Lurie Children’s Surgical Simulation Training Program, led by Seth D. Goldstein, MD, MPhil, is dedicated to helping pediatric surgeons cross over from “good” into “great” territory.

3-D Printed Models of Rare Surgical Disease

Simulation training occurs at the intersection of surgery, biomedical engineering and architectural design. It is based on realistic 3-D models that mimic the intricate structure of infants’ and children’s organs.

To create the 3-D models, Dr. Barsness works with colleagues from Northwestern Simulation and its Center for Advanced Surgical Education.

Current 3-D disease models used for training include:

  • Esophageal atresia - a rare congenital malformation that occurs when the esophagus — the passageway that carries food from the mouth into the stomach — fails to connect to the stomach.
  • Tracheo-esophageal fistula - a birth defect in which the esophagus is abnormally fused with the trachea (windpipe) instead of connecting with the stomach.
  • Congenital diaphragmatic hernia, marked by an abnormal “hole” in the muscle that separates the chest from the stomach. The abnormal opening allows abdominal organs including the intestines and liver to move up into the chest and put dangerous pressure on the lungs.
  • Duodenal atresia - a birth defect in which the uppermost part of the intestine, the duodenum, does not connect with the rest of the intestinal tract.
  • Congenital pulmonary adenomatid malformations (CPAM) - a malformation of the lungs that involves several anatomic anomalies that impede the lungs’ normal function, making children with the condition more prone to pneumonia and other pulmonary diseases.

3-D printed airway models are also used to teach surgeons how to perform airway foreign body removal, a procedure used to access the lungs and remove inhaled food particles or foreign objects.

Surgeons-in-training can also use 3-D sim stomach models to perfect their skills in placing gastric (feeding) tubes — often needed as a temporary solution for children who cannot eat normally.
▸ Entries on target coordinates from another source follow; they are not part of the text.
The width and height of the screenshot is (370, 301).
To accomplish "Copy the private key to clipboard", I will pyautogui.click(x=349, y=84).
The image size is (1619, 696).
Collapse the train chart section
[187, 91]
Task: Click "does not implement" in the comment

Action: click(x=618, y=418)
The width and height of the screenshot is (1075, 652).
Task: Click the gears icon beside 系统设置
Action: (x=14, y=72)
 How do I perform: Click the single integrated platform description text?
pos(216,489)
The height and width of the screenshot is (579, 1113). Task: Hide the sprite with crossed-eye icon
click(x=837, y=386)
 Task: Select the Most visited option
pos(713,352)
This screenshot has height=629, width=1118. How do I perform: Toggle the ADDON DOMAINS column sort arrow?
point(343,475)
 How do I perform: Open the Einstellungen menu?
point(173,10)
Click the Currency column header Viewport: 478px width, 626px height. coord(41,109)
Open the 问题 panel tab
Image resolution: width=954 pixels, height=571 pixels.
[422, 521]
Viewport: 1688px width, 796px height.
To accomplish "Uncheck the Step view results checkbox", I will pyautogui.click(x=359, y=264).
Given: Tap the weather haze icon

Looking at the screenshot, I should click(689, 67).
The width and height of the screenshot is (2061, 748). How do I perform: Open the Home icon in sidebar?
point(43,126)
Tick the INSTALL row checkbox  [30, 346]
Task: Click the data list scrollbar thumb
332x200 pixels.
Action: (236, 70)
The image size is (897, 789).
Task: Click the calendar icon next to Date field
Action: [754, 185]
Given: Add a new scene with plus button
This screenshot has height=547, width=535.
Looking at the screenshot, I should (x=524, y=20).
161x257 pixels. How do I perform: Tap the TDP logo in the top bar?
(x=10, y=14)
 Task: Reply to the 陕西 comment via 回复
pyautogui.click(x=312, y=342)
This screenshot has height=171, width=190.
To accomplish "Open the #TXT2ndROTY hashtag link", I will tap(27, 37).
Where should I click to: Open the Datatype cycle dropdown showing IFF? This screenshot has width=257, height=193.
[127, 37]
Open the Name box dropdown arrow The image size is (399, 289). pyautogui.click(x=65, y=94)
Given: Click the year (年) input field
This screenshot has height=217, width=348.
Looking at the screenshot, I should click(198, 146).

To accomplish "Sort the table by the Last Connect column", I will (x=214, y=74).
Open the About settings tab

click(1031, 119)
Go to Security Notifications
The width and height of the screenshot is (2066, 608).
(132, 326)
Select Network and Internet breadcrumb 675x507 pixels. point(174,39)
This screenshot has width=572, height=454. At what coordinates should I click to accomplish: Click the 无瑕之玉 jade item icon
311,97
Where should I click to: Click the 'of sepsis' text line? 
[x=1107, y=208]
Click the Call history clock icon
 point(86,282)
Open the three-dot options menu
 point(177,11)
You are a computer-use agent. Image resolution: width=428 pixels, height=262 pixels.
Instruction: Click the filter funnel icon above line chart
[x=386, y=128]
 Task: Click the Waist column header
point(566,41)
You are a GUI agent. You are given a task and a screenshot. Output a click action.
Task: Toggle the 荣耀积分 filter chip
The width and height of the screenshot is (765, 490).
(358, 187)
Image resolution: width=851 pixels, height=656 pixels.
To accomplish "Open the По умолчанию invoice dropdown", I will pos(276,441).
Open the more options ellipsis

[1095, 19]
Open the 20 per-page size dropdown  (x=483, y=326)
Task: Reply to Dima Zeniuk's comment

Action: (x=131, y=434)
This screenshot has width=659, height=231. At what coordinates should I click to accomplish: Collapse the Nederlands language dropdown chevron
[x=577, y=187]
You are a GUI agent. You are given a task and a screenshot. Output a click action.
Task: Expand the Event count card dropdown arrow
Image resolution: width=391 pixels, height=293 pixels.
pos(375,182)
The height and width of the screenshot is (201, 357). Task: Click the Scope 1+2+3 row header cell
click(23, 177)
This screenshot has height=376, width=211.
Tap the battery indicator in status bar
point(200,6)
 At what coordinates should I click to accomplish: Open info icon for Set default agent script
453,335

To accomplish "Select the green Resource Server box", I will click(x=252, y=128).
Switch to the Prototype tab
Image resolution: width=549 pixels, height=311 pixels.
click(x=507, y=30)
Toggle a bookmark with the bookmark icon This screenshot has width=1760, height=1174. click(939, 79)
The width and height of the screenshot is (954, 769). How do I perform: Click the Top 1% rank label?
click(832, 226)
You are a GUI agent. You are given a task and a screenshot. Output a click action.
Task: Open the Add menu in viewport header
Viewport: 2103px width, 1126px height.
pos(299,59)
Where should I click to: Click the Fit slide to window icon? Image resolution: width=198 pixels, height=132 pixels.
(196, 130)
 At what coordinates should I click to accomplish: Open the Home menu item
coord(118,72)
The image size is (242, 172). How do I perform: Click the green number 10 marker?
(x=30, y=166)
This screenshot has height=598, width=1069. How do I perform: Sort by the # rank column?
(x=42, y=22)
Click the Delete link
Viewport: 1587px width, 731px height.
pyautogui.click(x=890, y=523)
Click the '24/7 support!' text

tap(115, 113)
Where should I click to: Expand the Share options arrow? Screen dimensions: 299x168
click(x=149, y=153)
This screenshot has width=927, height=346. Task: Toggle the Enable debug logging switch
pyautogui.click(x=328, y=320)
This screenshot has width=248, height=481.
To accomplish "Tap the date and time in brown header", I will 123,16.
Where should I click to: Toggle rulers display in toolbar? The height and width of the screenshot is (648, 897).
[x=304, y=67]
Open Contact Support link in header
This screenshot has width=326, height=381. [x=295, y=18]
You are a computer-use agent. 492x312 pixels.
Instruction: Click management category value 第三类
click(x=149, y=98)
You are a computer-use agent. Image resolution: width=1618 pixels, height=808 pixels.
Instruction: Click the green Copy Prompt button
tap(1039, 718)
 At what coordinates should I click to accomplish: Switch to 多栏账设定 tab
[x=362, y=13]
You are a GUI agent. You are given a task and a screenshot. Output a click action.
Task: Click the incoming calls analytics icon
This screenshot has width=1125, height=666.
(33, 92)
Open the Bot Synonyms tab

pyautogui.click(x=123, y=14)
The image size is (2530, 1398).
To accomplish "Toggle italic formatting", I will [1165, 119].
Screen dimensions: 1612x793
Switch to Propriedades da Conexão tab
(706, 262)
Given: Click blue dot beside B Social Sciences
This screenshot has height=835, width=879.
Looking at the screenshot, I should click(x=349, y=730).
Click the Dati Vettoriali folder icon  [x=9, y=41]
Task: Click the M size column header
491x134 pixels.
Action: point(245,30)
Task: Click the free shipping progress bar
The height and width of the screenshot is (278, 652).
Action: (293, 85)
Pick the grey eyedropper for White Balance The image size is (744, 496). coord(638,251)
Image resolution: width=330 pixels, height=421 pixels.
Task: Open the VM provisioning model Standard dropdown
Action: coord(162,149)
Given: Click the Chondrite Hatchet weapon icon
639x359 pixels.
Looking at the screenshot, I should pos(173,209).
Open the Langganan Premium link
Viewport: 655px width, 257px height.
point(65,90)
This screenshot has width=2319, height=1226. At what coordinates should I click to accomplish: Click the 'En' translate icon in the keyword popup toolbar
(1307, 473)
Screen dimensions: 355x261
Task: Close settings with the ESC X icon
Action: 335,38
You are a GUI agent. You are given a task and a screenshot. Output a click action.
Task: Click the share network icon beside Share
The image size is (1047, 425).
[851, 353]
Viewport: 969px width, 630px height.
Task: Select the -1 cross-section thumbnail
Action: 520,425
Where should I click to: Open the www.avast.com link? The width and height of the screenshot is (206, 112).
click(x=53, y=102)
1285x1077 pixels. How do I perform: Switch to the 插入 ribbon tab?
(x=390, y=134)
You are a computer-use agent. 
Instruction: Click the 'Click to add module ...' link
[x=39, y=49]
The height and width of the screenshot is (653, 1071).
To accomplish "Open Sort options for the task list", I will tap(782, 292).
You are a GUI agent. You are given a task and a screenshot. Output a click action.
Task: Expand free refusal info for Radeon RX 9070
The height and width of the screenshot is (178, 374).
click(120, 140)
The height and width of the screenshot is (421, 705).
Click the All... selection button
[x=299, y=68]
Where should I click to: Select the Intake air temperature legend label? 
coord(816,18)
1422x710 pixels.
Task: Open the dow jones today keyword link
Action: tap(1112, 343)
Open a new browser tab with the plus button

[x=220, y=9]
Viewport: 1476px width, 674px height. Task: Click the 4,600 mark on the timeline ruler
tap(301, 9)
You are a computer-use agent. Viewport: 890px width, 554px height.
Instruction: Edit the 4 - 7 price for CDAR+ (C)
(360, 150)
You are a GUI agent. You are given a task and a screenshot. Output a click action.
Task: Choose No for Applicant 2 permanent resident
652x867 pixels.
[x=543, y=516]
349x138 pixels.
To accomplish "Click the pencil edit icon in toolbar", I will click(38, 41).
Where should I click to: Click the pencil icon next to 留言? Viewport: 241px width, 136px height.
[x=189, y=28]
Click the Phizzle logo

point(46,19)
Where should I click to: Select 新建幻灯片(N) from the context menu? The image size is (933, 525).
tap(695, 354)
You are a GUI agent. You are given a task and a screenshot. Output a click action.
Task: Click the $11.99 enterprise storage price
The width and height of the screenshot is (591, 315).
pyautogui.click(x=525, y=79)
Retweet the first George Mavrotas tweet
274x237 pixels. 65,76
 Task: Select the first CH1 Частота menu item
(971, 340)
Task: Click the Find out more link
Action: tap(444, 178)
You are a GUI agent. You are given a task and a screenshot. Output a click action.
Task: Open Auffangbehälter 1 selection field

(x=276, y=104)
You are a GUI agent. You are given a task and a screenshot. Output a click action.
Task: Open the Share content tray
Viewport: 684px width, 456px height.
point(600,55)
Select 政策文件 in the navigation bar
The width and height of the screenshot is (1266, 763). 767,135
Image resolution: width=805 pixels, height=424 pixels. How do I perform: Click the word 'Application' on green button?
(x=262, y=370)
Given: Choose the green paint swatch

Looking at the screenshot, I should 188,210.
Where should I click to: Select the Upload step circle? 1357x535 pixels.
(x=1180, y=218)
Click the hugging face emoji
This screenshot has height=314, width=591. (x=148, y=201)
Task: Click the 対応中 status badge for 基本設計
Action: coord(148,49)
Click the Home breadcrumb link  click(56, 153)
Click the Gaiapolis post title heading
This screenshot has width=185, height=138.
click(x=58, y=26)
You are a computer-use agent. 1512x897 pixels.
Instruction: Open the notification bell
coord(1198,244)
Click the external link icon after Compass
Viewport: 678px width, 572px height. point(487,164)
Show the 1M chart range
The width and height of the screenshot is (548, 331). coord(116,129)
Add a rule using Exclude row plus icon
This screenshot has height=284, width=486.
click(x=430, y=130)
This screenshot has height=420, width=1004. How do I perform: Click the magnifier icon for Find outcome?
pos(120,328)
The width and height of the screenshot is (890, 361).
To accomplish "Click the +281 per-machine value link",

3-D models of congenitally malformed hearts are currently in development.

There is mounting evidence that simulation-based training can boost performance and improve objective measures of technical skills, shorten operative times, and minimize patient harm and adverse outcomes. Dr. Barsness is currently leading a multi-center study to evaluate the impact of adding her 3-D models to traditional surgical training programs.